=== Actions to take ===
[1] According to the on-demand pay article, in what year did Payactiv launch its employer-integrated platform?
[2] In the on-demand pay article, edit everything from "In employer-integrated EWA" down to "associated with advances.", putting "payroll platform" in place of "payroll system".
Start of Excerpt to read
= On-demand pay =

Financial service

On-demand pay, sometimes referred to as Earned Wage Access, early wage access, or instant pay, is a financial service that allows workers to access earned or anticipated wages before their scheduled payday. The service is offered through a variety of models, including employer-integrated platforms and direct-to-consumer financial applications.

== On-Demand Pay Models ==

=== Earned Wage Access (EWA) ===
Earned Wage Access (EWA) refers to employer-integrated programs that allow employees to access a portion of wages they have already accrued during a pay period, before the scheduled payday. Because the funds are drawn against wages already earned, providers and employers often distinguish EWA from traditional lending products.

In employer-integrated EWA models, the provider establishes a direct relationship with the employer or their payroll system. This integration allows the platform to verify hours worked and wages accrued in real time, reducing the financial risk associated with advances.

Payactiv, widely credited as the pioneer of the modern EWA model, launched its employer-integrated platform in 2012. The company partners directly with employers to offer workers on-demand access to earned wages, typically through a mobile application. Payactiv charges fees to employers rather than employees in some arrangements, and in 2022 received a formal compliance letter from the Consumer Financial Protection Bureau (CFPB) indicating that its specific fee-based EWA model does not constitute credit under the Truth in Lending Act, though that letter was later rescinded amid broader regulatory debate over the classification of EWA products.

=== Direct-to-Consumer ===
Direct-to-consumer (DTC) on-demand pay models offer workers access to funds ahead of payday without requiring an employer partnership. Rather than verifying wages through a direct payroll integration, these platforms estimate or infer a user's earned income through bank account analysis, deposit history, or other indirect data signals.

Direct-to-consumer models are more accessible to workers whose employers do not participate in an EWA program, though the absence of a direct payroll link introduces greater uncertainty around income verification. Regulatory agencies, including the CFPB and, have debated whether DTC products that charge fees or solicit tips in exchange for faster access to funds constitute credit products subject to lending disclosures.
End of Excerpt to read
Start of Record excerpts
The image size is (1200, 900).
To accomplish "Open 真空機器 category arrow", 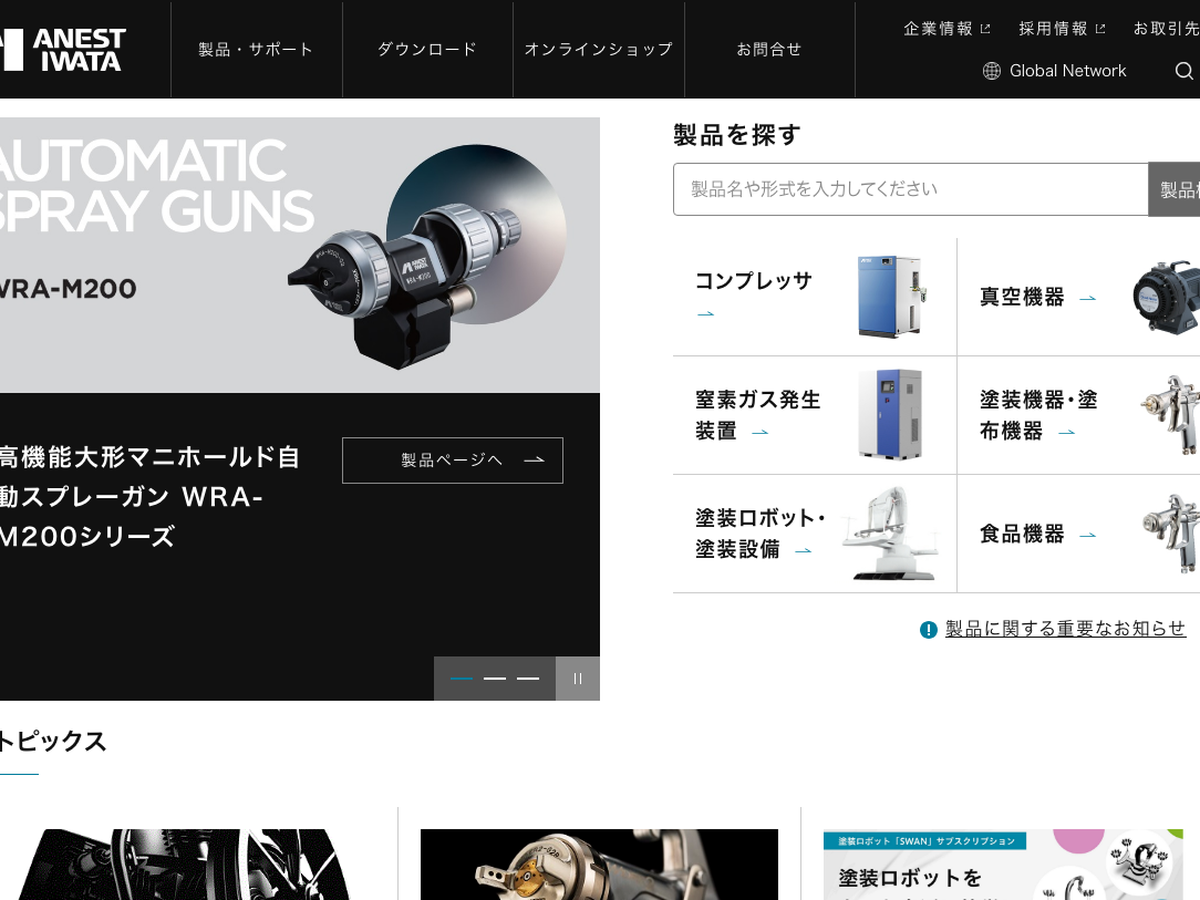I will tap(1087, 298).

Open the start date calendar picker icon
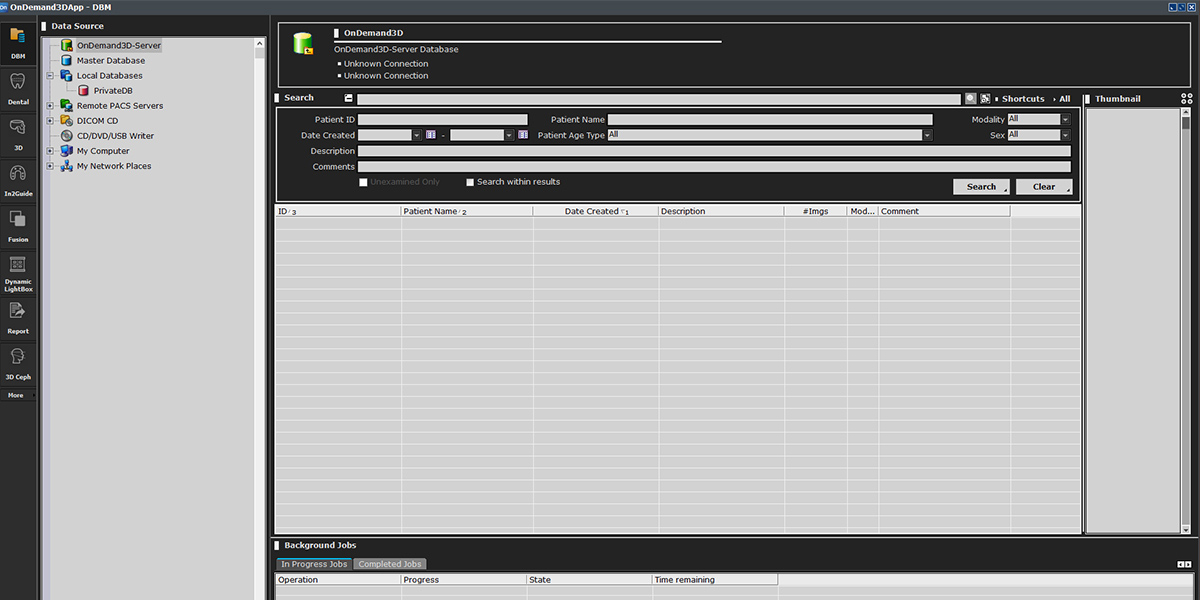tap(431, 135)
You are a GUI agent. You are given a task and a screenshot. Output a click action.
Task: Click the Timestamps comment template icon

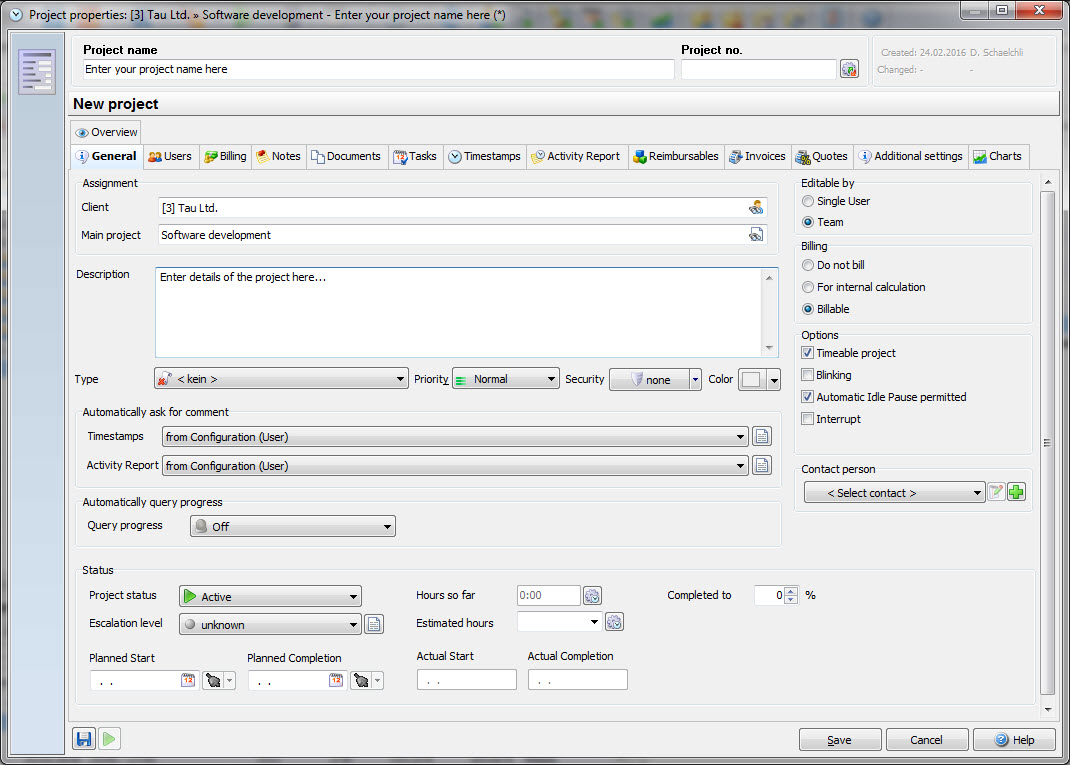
End of Record excerpts
=== Solutions to each task ===
[1] 2012

[2]
In employer-integrated EWA models, the provider establishes a direct relationship with the employer or their payroll platform. This integration allows the platform to verify hours worked and wages accrued in real time, reducing the financial risk associated with advances.